Dem Gralshüter der Jazztradition am New Yorker Lincoln Center, dem Trompeter Wynton Marsalis, widmet sich ein Film von Susan Shaw. 1996 erarbeitete Marsalis mit dem Lincoln Jazz Orchestra seine Suite „Blood On The Fields“. Der gleichnamige Film beobachtet die Proben und lässt den Jazztheoretiker Marsalis und seine Mitmusiker ausführlich zu Wort kommen. In einem zweiten Teil begleitet die Doku Marsalis in seine Heimatstadt New Orleans.
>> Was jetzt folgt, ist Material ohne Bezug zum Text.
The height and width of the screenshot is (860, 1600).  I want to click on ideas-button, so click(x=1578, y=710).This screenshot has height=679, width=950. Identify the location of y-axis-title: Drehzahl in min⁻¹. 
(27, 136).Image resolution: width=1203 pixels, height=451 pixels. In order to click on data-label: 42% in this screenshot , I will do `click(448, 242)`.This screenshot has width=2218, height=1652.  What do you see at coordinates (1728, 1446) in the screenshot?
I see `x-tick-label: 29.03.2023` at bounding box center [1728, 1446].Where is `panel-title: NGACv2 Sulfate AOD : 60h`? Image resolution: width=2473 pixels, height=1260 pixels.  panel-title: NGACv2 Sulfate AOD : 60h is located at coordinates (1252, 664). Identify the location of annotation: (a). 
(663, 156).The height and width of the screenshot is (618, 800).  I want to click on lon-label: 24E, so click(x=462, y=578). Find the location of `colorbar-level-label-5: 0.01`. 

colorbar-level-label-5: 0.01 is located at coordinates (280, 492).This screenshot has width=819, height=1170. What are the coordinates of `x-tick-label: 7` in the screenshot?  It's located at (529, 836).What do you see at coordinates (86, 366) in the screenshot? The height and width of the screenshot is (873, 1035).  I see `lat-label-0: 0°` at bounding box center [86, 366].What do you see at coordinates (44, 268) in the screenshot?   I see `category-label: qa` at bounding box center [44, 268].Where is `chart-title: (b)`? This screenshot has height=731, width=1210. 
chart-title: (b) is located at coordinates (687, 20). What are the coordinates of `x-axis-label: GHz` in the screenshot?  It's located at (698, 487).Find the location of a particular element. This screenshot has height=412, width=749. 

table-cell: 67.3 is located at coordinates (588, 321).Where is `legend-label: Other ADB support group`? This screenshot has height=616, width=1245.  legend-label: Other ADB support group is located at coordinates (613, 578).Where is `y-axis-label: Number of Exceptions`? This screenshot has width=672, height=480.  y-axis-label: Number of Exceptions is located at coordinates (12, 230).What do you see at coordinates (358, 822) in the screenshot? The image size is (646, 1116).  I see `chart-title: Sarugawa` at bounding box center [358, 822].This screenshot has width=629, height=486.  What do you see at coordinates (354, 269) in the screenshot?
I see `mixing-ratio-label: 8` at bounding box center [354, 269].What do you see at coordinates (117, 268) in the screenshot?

Dort interpretiert er mit Mitgliedern seines Orchesters Jelly Roll Morton und Thelonious Monk (Arthaus, DVD und Blu-ray).

Ein vergnügliches Filmdokument ist „Lullaby Of Birdland – The Shearing Touch“ von Jill Marshall. Der blinde englische Pianist George Shearing erzählt im Plauderton eines humorvollen Gentlemans am heimischen Flügel seine Lebensgeschichte von den einfachen Anfängen in London bis zu seinem unglaublichen Erfolg in Amerika. Sein Quintett prägte dort mit dem Shearing Sound aus der parallel geführten Melodiestimme von Gitarre, Vibrafon und Blockakkorden am Klavier eine ganze Epoche. Das Quintett und die Befreiung von seinen Zwängen werden in ausführlichen Konzertausschnitten dokumentiert (Arthaus, DVD und Blu-ray).

Pianostar Michael Wollny ist mit seinem bezaubernden Nachtfahrten-Programm in intimer Fernseh-Aufzeichnung auf der CD & DVD Collector’s Edition „Klangspuren“ zu erleben. Zwischen live-DVD und live-CD liegt ein Jahr Entwicklung des neuen Trios mit Christian Weber am Kontrabass. (ACT/Edel).

Es ist immer erfrischend, sich auch in die Randbereiche des Jazz zu begeben. Das französische Chanson mit seiner jungen Powerfrau und Sängerin ZAZ, die immer wieder auf die frühe spezifisch französische Jazztradition zurückgreift, ist da ein besonderer Fall. Ausführlich ist das auf der Dokumentation ihrer Welttour 2015 zu erleben. Leider erfahren die Liedtexte keine Untertitelung („Sur la route“, DVD & CD, Warner).